In the event of nausea and/or vomiting following surgery, do not take anything by mouth for at least an hour, including the prescribed medicine. You should then sip on coke, tea, or ginger ale. You should sip slowly over a fifteen-minute period. When the nausea subsides you can begin taking solid foods and the prescribed medicine.


Other Complications

  • If numbness of the lip, chin, or tongue occurs there is no cause for alarm. As stated before surgery, this is usually temporary in nature. You should be aware that if your lip or tongue is numb, you could bite it and not feel the sensation. So be careful. Call Drs. Benninger, Schween, and Schmidt if you have any questions.

  • Slight elevation of temperature immediately following surgery is not uncommon. If the temperature persists, notify the office. Tylenol or Ibuprofen should be taken to reduce the fever.

  • You should be careful going from the lying-down position to standing. You were not able to eat or drink prior to surgery. It was also difficult to take fluids. Taking pain medications can make you dizzy. You could get light-headed when you stand up suddenly. Before standing up, you should sit for one minute, then get up.

  • Occasionally, patients may feel hard projections in the mouth with their tongue. They are not roots, they are the bony walls which supported the tooth. These projections usually smooth out spontaneously. If not, they can be removed by Drs. Benninger, Schween, and Schmidt.

  • If the corners of your mouth are stretched, they may dry out and crack. Your lips should be kept moist with an ointment, such as Vaseline.

  • Sore throats and pain when swallowing are not uncommon. The muscles get swollen. The normal act of swallowing can then become painful. This will subside in 2-3 days.

  • Stiffness (Trismus) of the jaw muscles may cause difficulty in opening your mouth for a few days following surgery. This is a normal post-operative event which will resolve in time.

  • A dry socket is when the blood clot gets dislodged prematurely from the tooth socket. Symptoms of pain at the surgical site, and even pain to the ear, may occur 2-3 days following surgery. Call the office if this occurs.


Finally

Sutures are placed in the area of surgery to minimize post-operative bleeding and to help healing. Sometimes they become dislodged; this is no cause for alarm. Just remove the suture from your mouth and discard it. The sutures will be removed approximately one week after surgery. The removal of sutures requires no anesthesia or needles. It takes only a minute or so, and there is no discomfort associated with this procedure. So it’s really nothing to worry about.

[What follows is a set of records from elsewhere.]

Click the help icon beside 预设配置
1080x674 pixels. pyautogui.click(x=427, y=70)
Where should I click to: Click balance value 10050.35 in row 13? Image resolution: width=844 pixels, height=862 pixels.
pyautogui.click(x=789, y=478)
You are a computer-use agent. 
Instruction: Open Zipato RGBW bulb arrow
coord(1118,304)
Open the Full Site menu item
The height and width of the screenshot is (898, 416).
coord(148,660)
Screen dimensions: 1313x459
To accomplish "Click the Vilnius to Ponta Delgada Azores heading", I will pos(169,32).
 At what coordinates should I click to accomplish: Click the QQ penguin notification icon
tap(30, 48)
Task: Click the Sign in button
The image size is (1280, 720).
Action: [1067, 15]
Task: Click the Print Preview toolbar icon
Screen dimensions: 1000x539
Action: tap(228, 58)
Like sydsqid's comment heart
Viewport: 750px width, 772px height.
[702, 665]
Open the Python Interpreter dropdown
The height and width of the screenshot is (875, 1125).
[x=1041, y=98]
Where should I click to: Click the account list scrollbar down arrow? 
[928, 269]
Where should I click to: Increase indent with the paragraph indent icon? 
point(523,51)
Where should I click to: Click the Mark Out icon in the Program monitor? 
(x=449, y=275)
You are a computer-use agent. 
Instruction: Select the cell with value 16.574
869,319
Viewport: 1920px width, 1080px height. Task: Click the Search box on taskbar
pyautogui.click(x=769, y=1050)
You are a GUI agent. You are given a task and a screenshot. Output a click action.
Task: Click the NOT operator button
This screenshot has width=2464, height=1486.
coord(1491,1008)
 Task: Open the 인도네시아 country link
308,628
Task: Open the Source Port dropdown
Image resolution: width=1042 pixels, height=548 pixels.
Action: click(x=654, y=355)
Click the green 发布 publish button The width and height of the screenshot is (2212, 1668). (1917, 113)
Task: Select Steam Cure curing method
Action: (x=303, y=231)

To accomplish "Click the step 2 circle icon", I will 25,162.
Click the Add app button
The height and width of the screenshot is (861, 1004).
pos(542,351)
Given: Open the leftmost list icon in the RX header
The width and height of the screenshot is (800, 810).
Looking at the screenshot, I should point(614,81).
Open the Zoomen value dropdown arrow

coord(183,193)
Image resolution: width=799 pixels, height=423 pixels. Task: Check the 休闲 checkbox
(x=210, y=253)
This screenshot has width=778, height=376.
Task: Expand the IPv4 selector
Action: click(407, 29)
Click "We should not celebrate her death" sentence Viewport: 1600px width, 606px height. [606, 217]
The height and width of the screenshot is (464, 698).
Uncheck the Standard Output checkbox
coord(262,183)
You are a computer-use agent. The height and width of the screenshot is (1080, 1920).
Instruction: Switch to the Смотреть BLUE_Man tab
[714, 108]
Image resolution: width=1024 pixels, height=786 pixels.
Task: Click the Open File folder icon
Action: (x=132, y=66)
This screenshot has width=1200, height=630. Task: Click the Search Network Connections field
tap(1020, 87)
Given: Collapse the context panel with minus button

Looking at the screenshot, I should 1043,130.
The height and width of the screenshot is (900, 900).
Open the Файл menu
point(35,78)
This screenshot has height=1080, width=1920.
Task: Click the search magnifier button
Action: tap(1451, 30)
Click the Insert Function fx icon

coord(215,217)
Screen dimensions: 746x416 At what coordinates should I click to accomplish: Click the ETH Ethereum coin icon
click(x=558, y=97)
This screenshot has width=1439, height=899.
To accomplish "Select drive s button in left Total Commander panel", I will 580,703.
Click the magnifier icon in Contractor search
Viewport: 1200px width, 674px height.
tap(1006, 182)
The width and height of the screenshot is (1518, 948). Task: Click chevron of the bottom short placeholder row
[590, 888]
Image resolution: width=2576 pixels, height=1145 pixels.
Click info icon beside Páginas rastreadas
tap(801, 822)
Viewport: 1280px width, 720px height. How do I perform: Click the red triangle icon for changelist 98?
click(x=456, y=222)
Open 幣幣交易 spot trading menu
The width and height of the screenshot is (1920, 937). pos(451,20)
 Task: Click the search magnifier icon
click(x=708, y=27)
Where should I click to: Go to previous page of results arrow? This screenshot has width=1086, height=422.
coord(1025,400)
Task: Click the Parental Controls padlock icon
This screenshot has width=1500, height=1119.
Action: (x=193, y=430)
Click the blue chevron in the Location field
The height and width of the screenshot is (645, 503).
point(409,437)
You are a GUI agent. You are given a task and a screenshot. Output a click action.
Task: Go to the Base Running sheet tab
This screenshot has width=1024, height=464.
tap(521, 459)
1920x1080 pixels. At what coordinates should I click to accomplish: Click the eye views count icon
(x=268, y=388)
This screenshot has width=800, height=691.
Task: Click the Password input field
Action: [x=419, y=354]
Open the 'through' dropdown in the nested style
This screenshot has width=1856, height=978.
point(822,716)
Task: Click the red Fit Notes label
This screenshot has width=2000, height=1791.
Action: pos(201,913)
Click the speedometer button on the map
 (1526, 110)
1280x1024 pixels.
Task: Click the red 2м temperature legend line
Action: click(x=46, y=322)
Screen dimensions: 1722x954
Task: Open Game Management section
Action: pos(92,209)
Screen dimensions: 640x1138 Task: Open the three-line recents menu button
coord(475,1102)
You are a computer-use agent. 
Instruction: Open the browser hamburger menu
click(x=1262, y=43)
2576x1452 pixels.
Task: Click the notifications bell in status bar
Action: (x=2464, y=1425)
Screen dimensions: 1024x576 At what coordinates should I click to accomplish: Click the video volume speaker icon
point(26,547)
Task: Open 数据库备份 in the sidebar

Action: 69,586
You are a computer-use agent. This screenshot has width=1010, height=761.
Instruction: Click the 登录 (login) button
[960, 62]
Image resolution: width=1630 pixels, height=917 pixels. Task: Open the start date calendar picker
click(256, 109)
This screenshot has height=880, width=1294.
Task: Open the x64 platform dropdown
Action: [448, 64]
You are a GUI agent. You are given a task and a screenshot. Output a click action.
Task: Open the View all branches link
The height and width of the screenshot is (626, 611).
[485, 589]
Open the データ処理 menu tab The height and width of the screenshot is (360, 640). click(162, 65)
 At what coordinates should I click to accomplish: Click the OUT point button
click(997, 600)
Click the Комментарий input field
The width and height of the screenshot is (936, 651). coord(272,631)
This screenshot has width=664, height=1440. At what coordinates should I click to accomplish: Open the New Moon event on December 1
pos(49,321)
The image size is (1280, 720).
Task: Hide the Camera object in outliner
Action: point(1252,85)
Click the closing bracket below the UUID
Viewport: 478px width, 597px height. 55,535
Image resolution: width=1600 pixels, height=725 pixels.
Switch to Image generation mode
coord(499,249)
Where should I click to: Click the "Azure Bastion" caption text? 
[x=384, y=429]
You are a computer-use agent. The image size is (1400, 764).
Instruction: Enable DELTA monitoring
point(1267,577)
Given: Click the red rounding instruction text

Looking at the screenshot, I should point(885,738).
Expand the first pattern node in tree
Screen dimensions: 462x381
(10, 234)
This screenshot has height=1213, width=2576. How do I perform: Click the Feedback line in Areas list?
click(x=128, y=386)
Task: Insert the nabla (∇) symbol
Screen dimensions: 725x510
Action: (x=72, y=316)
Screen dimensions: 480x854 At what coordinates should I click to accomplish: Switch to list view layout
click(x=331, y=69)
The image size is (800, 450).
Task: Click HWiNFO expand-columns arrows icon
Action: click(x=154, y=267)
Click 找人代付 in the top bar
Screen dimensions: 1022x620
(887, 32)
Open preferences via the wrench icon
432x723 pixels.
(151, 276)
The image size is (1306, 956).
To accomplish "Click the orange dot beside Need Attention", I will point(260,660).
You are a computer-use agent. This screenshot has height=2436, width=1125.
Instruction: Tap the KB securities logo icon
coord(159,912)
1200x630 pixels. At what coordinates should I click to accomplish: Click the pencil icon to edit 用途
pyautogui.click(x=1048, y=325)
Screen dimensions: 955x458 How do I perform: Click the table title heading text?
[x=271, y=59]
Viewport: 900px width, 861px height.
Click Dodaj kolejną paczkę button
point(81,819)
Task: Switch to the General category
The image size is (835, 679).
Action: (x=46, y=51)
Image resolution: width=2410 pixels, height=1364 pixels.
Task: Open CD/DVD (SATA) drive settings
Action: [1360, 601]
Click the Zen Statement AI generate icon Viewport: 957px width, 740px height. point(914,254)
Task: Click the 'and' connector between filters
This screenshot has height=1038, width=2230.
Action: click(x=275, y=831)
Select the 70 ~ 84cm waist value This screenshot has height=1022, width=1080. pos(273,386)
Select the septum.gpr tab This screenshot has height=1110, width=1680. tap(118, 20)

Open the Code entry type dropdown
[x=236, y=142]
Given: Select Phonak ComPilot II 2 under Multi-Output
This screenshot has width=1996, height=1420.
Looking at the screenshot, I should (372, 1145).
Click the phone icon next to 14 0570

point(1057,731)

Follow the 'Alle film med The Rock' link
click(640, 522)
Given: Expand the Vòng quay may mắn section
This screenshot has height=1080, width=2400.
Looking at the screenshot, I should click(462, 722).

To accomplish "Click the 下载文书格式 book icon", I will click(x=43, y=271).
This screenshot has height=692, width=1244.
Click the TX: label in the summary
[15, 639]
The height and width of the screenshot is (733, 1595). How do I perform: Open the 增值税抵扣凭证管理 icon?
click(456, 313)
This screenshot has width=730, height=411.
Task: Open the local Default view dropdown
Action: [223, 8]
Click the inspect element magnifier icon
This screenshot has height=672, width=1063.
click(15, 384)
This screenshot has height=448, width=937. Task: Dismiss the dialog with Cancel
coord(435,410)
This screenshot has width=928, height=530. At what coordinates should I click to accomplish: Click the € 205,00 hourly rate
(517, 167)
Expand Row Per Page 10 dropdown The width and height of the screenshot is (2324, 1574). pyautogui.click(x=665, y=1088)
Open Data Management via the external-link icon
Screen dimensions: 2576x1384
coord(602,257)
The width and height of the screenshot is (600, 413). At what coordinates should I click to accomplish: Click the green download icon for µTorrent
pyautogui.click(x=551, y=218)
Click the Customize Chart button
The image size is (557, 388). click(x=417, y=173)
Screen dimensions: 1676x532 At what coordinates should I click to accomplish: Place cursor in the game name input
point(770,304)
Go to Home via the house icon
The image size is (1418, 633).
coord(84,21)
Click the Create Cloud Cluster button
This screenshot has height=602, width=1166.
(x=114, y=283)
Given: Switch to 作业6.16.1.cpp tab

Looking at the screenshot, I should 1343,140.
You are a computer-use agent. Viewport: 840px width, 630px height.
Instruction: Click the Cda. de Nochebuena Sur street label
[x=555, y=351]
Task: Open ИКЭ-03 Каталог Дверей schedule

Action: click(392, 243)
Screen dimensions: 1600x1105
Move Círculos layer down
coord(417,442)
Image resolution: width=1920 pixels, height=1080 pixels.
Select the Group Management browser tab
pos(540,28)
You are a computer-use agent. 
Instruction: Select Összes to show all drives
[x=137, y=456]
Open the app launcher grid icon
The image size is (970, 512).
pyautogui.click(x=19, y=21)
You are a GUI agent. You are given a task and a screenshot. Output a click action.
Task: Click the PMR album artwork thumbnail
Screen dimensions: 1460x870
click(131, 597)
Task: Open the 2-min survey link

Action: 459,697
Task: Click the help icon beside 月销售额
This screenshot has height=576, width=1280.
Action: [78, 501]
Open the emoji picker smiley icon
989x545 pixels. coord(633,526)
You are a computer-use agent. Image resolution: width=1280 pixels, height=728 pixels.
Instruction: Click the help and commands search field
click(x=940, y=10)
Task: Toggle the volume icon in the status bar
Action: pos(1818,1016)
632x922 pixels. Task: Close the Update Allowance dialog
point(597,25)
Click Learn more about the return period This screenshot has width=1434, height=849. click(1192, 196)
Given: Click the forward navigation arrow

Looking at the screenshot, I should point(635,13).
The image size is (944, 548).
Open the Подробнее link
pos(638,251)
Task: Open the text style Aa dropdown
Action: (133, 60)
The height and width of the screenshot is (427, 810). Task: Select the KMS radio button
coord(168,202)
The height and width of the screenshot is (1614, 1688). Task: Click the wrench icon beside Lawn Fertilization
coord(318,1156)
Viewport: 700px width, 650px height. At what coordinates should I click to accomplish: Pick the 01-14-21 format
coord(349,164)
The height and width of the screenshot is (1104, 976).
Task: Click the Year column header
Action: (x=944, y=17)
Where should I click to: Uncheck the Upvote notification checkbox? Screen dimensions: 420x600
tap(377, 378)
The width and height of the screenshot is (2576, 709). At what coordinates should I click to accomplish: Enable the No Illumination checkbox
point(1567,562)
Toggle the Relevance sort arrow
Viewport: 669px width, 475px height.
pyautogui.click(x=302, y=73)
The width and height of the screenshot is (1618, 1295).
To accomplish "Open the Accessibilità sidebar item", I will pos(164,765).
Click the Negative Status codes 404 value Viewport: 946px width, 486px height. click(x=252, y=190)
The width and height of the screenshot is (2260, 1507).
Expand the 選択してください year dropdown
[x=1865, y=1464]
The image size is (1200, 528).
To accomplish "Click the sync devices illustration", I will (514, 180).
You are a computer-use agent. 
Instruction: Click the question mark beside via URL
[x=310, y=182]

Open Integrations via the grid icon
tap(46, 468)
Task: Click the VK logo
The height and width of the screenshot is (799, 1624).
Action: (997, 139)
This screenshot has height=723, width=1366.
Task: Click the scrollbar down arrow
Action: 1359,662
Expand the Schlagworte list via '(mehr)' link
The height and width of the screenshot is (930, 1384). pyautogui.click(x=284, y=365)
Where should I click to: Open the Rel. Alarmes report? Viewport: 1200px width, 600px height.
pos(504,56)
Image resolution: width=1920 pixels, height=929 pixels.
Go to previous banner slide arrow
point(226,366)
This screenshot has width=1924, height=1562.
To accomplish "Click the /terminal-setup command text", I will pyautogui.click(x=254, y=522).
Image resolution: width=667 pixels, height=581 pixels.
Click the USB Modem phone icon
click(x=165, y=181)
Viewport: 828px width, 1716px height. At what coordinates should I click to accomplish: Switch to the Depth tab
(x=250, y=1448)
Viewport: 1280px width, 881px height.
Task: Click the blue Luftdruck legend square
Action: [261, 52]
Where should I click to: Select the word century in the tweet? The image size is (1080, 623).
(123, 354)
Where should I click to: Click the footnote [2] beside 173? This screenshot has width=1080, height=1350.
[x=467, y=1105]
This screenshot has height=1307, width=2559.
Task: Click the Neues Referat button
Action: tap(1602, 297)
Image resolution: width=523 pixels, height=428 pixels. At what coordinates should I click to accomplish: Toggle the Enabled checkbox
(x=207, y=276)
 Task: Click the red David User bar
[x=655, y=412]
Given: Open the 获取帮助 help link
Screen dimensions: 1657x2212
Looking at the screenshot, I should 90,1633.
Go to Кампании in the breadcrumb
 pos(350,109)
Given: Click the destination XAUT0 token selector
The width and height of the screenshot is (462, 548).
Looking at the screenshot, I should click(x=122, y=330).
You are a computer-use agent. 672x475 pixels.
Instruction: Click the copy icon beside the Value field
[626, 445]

There will be a depression where the tooth was removed. The area will gradually fill in with the new tissue over the next month. In the mean time, the area should be kept clean especially after meals with salt water rinses or a toothbrush.

Your case is individual; no two mouths are alike. Do not accept well-intended advice from friends. Discuss your problem with the persons best able to effectively help you: Drs. Benninger, Schween, and Schmidt, or your family dentist.